Netscape will ship its Netcaster "push" channel software this week, the company says.

Jeff Pelline Staff Writer, CNET News.com
Jeff Pelline is editor of CNET News.com. Jeff promises to buy a Toyota Prius once hybrid cars are allowed in the carpool lane with solo drivers.
Jeff Pelline
2 min read
Netscape Communications (NSCP) will ship its Netcaster "push" channel software this week, the company said today.

Netcaster will ship with version 4.02 of the Communicator software suite and will not work with any previous version, Netscape said last week. The company has been racing to beat rival Microsoft to the push punch. Microsoft will release Internet Explorer 4.0 with support for push channels by the end of summer.
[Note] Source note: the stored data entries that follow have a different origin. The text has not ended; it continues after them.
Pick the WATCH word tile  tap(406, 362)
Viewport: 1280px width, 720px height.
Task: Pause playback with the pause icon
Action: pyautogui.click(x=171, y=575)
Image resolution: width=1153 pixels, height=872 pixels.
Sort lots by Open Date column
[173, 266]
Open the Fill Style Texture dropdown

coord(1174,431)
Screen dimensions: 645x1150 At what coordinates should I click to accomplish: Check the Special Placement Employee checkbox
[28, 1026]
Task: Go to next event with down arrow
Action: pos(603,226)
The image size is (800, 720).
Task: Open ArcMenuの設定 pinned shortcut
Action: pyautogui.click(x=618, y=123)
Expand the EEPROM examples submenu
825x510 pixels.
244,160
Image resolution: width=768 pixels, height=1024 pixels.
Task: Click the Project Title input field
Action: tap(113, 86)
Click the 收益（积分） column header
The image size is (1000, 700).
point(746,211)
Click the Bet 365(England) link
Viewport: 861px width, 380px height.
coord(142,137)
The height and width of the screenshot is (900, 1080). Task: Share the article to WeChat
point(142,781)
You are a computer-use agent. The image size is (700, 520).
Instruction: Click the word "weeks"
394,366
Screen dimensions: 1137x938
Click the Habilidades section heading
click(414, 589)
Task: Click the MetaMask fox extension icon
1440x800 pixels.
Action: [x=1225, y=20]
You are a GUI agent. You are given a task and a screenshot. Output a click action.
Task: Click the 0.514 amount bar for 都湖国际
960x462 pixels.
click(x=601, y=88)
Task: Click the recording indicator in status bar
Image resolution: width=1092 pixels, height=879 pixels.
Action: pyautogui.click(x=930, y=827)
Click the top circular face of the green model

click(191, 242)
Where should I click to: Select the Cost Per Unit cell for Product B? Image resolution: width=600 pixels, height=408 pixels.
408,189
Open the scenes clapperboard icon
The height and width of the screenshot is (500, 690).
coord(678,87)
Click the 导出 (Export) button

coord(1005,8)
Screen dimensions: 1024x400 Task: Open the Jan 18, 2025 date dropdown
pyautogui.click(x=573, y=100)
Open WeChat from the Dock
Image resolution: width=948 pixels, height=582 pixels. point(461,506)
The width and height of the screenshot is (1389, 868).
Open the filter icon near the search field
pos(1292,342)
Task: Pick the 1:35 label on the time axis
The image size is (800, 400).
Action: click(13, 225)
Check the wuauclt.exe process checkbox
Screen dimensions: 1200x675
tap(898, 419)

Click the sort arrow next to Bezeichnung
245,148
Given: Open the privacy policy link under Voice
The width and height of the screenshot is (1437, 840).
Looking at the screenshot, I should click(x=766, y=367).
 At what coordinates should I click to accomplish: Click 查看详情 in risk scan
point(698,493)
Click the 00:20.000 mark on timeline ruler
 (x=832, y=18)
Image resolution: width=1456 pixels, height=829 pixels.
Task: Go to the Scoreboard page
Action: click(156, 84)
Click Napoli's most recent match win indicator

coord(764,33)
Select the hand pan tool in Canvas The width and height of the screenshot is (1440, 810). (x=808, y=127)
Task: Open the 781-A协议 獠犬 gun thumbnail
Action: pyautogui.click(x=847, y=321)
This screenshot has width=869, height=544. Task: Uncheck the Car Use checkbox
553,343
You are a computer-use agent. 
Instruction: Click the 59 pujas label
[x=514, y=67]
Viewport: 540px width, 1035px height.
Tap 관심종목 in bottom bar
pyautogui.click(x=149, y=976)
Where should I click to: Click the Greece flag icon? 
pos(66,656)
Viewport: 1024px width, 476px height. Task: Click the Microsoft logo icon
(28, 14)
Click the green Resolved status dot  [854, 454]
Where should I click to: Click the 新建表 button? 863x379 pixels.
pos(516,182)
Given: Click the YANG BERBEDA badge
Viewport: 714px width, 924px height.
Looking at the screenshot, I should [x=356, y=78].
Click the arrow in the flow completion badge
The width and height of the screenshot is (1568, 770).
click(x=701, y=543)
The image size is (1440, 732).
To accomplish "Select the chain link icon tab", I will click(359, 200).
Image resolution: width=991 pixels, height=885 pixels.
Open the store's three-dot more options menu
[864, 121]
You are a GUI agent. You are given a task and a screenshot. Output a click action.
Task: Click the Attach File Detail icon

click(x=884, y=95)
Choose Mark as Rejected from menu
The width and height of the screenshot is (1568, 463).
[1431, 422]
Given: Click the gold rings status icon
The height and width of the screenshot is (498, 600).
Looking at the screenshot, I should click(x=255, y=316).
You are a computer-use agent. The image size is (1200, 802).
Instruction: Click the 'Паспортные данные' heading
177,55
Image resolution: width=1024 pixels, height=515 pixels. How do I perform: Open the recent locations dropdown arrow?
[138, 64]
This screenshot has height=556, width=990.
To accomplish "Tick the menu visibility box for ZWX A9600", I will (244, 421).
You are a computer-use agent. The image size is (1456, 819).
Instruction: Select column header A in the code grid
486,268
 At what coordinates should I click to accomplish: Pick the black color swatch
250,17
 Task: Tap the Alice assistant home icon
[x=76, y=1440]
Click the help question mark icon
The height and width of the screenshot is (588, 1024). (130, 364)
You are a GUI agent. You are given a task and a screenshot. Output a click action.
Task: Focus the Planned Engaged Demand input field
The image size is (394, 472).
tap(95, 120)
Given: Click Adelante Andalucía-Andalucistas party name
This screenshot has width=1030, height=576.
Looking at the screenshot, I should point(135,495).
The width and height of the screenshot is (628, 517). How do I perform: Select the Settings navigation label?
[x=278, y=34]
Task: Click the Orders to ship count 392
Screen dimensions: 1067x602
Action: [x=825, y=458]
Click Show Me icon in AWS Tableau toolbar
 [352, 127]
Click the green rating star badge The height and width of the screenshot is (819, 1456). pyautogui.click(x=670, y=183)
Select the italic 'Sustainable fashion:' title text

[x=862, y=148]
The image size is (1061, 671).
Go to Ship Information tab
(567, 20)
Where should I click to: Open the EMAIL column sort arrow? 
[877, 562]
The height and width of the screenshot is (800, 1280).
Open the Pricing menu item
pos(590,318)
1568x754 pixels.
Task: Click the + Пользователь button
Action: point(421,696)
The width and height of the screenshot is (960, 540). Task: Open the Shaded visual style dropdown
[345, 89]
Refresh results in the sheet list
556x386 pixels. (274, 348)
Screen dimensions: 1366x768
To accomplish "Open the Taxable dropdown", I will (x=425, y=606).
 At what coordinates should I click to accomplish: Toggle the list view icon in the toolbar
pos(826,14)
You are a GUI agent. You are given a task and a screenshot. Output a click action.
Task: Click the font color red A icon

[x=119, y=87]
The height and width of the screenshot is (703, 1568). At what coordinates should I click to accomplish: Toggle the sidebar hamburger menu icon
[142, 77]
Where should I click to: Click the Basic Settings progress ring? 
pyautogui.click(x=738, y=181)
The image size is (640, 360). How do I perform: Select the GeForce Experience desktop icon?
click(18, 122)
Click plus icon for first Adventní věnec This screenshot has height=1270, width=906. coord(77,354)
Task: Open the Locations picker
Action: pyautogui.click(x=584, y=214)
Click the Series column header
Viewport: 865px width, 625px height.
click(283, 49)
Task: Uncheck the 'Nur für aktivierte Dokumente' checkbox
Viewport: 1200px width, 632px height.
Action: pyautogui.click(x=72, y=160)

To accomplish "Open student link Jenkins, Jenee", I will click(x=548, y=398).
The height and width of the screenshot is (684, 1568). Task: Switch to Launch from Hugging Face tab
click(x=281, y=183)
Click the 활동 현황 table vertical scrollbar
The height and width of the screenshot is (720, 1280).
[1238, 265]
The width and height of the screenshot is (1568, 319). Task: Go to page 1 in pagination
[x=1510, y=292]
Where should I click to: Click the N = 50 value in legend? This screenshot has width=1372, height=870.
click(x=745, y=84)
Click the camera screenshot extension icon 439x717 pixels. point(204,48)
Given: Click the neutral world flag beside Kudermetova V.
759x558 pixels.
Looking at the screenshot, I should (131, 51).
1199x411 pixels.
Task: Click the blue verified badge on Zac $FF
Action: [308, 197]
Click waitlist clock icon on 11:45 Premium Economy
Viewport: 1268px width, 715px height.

Netcaster is a pure-Java program and was originally slated to ship with Communicator in June. Since its June launch, Communicator has undergone frequent updates to repair Java and JavaScript-related bugs. The Netcaster-friendly Communicator 4.02 is meant to address those holes as well as other unspecified problems.

An announcement on the push software is expected tomorrow, where media giants such as the Walt Disney Company will officially join Netscape's laundry list of content partners, executives at Disney said.

Disney already has struck a similar content deal with Microsoft, which is expected to release a final version of its own push technology as part of its Internet Explorer 4.0 browser by the end of the summer. Disney executives said both Netscape and Microsoft wanted exclusive content deals, but it opted to be "Switzerland" instead, referring to the stance of neutrality. Other content partners are expected to do the same.

The content partners also include Marimba's more than 100 channel partners. CBS SportsLine, CNNfn, Gartner Group Advisor, Hearst's HomeArts Network, Charles Schwab, Knight-Ridder, CitySearch, Excite, Pencil Me In, Planet Out, Wire Networks, and CNET (publisher of NEWS.COM) also have agreed to support Netcaster technology. Netcaster allows content providers and developers to create channels using HTML, Java, and JavaScript.

The company said in May that it has hosted more than 400 content providers, developers, and distributors at technology briefings.